I had one of those blow-to-the-gut moments a few weeks ago. I sent an email to someone I hadn't talked to in a while, but he had been heavy on my mind lately and when that happens for no particular reason, I think it's life trying to tell you something, so I sent the email. I got an email from my service provider telling me that it bounced back because my IP address has been blocked as spam. It hurt, I will admit. This is someone with whom I have had such amazing conversations and who was extremely integral in my personal growth these past three years. I'm upset that this person may be gone from my life forever. We had always had one of those correspondences where we could not email or chat for months, and then pick up right where we left off. I was hoping it would be the same this time.
When I make a connection with someone, it's difficult for me to end that connection. It doesn't happen often for me and those people who I've bared my soul to aren't easy to let go. The older I've gotten the more I realize endings are just part of life. Doesn't mean I have to like it.

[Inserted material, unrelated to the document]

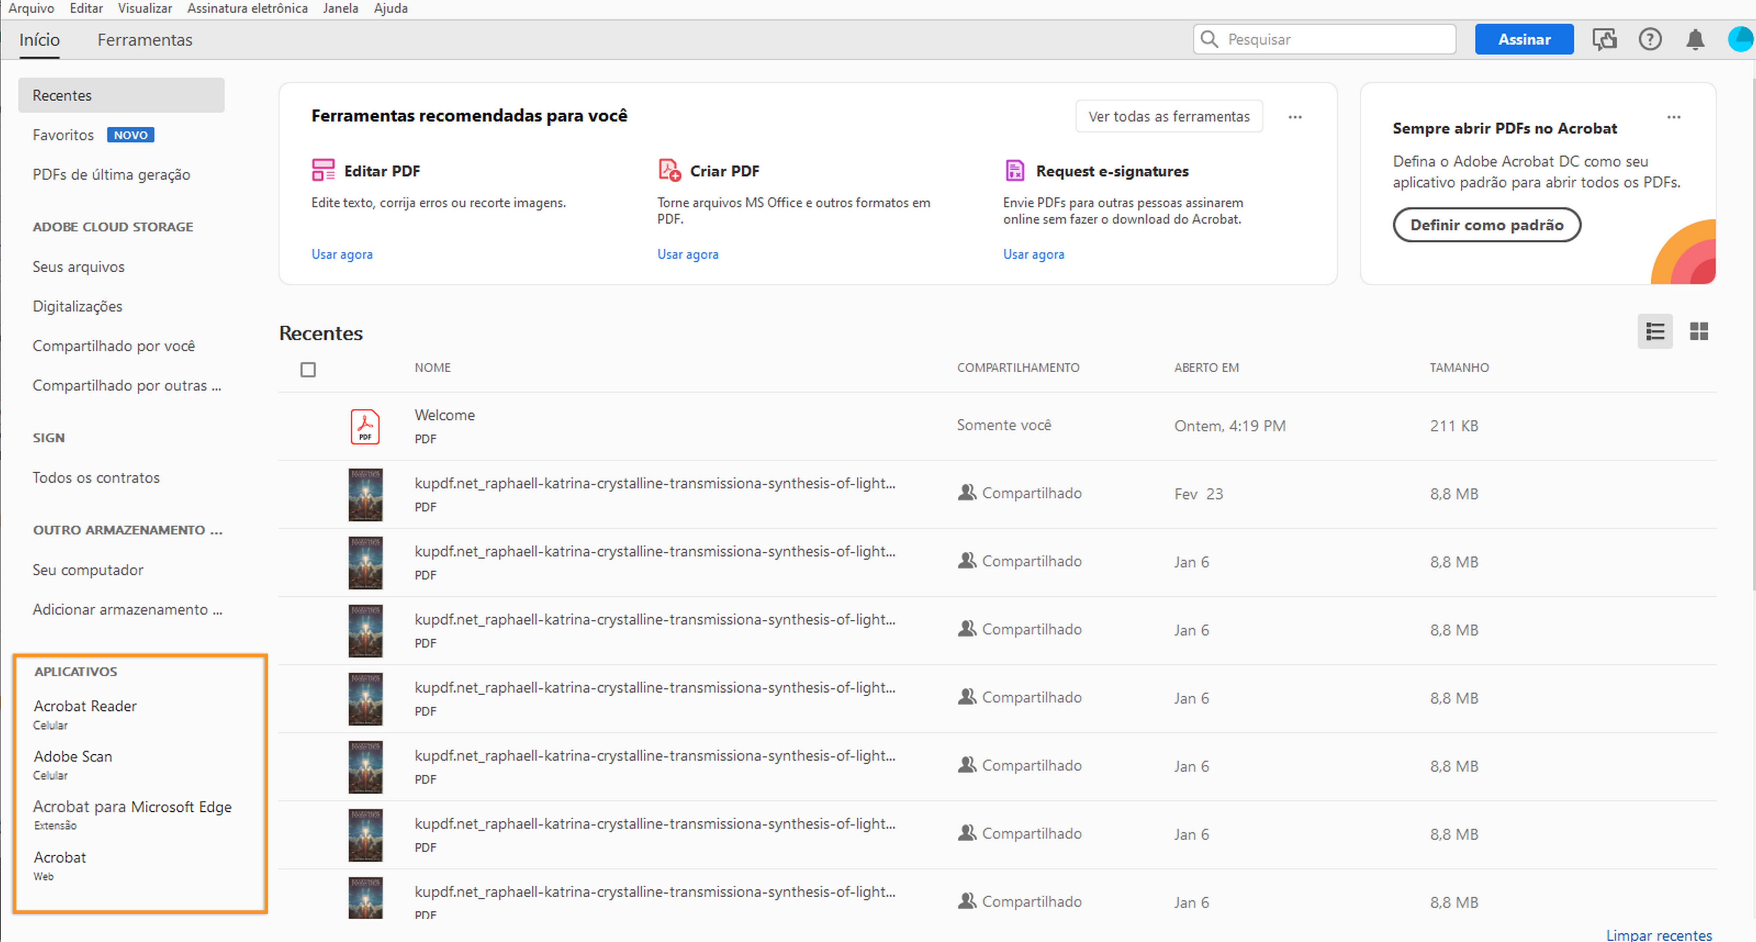Click the Editar PDF tool icon
1756x942 pixels.
(x=323, y=170)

I try to find some comfort in in being philosophical. "Every new beginning comes from some other beginning's end."(Ahhh, the philosophy of Semisonic.) But there is still sadness; I am still mourning the loss of connection and friendship. Also, this isn't one of the most painful of endings. At least I can wish this person health and happiness and hope good things happen for him.
May your endings be few and as pain-free as possible.